Wednesday, August 31, 2011

Japan's Sony Corp, Toshiba Corp and Hitachi Ltd will merge

Image representing Sony as depicted in CrunchBaseImage via CrunchBase
Japan's Sony Corp, Toshiba Corp and Hitachi Ltd will merge their liquid-crystal
display operations using $2.6 billion of government-backed funds to fend off
growing competition from rivals in South Korea and
Taiwan.
The merged entity will be the world's largest maker of small panels used in
smartphones and tablet PCs, leapfrogging leaders Sharp Corp of Japan and Samsung Electronics of
South Korea and keeping at bay the likes of Taiwan's AU Optronics.
Sony, Toshiba and Hitachi were all making losses on small panels until last
year so the merger will allow them to focus on their main operations.
However, the 90-percent government-owned fund, set up in 2009 to promote
innovation in Japanese industry, could come under fire for using public money to
prop up a volatile business in its biggest investment to date.
The Innovation Network Corp of Japan (INCJ) will invest about 200 billion yen
($2.6 billion) in the merged unit, taking a 70 percent stake.

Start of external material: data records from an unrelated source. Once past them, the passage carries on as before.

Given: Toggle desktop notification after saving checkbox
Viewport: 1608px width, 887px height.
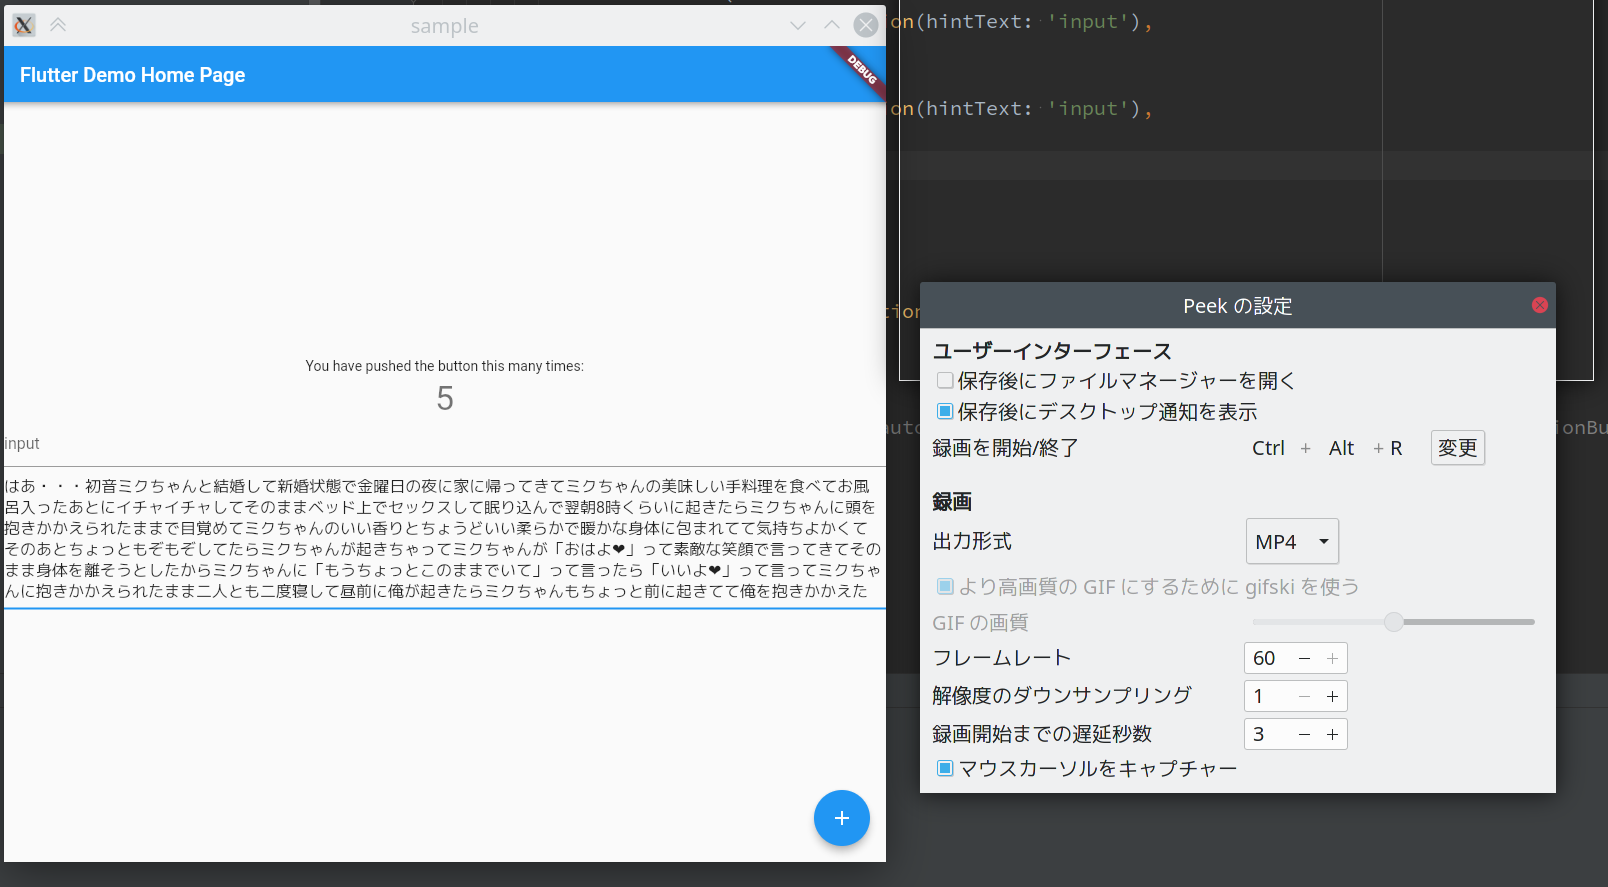Looking at the screenshot, I should point(945,411).
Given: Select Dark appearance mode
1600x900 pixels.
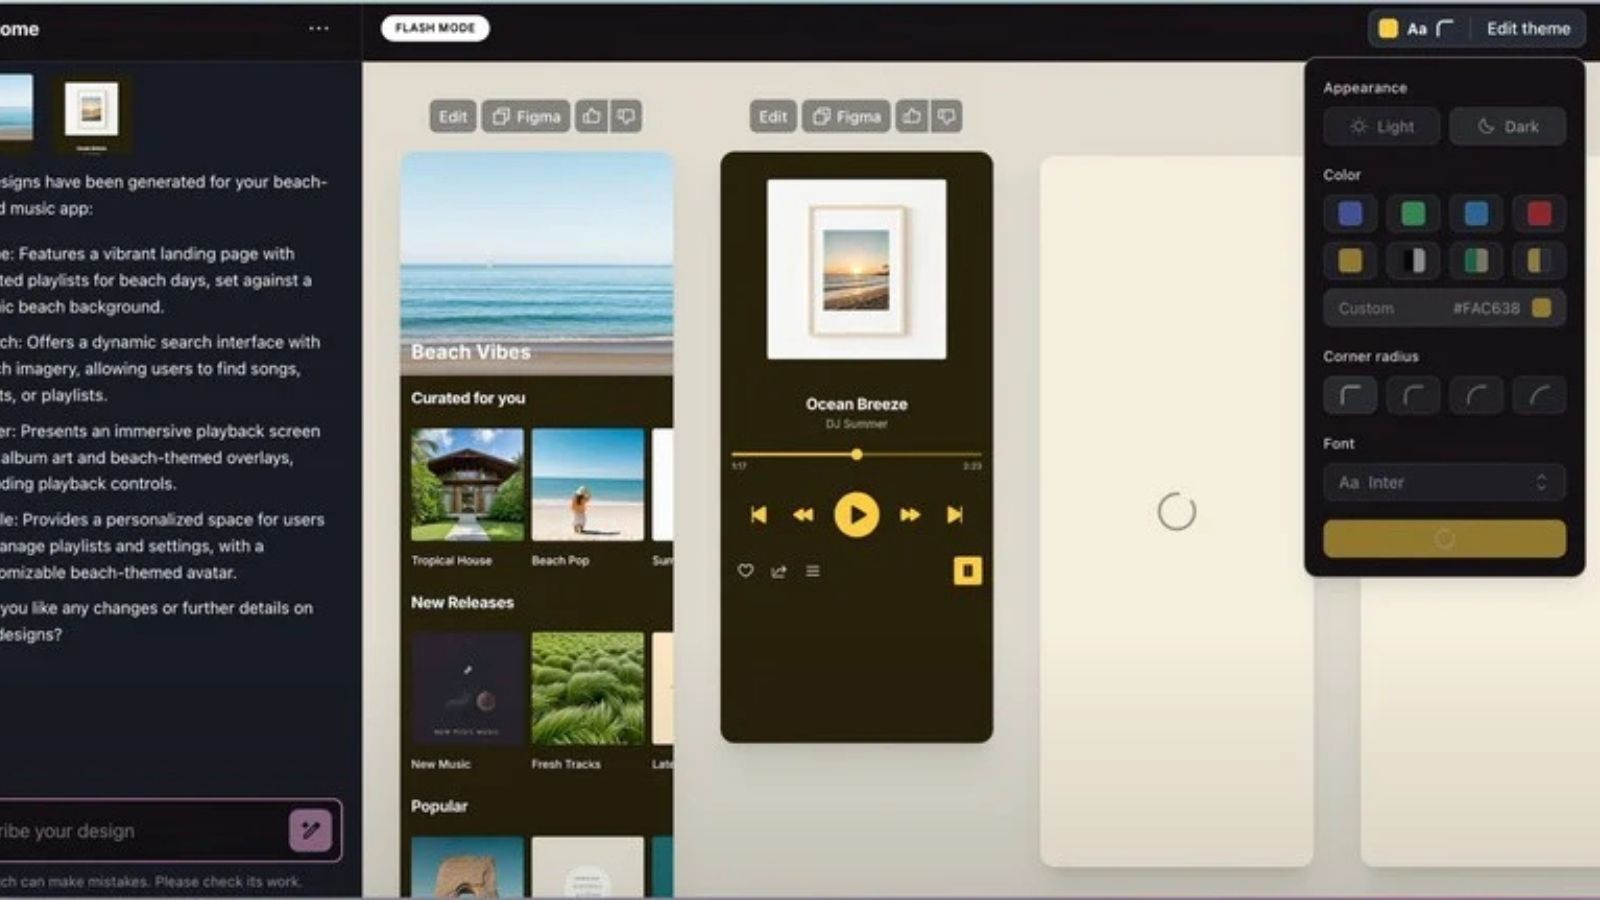Looking at the screenshot, I should click(x=1507, y=127).
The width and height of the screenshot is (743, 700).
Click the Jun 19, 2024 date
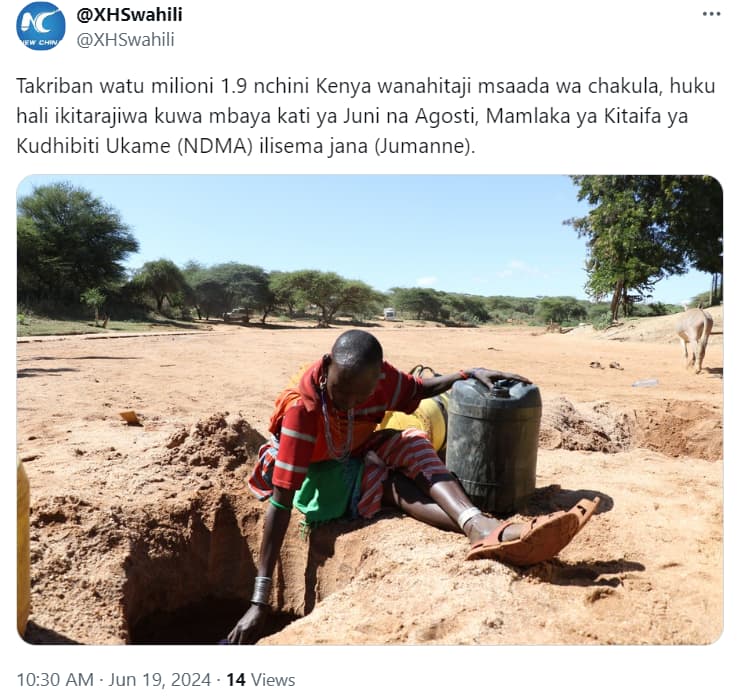point(160,680)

The three firms
said on Wednesday that they will each take a 10 percent stake.
They aim to complete the merger by the spring of 2012 and list the merged
entity, to be called Japan Display, by the financial year ending March 2016. By
then, they intend to have boosted annual revenues to 750 billion yen from 570
billion yen expected in the year to March 2012.
A shakeup has been long expected because harsh competition and advances in
technology require producers to make regular large-scale investment.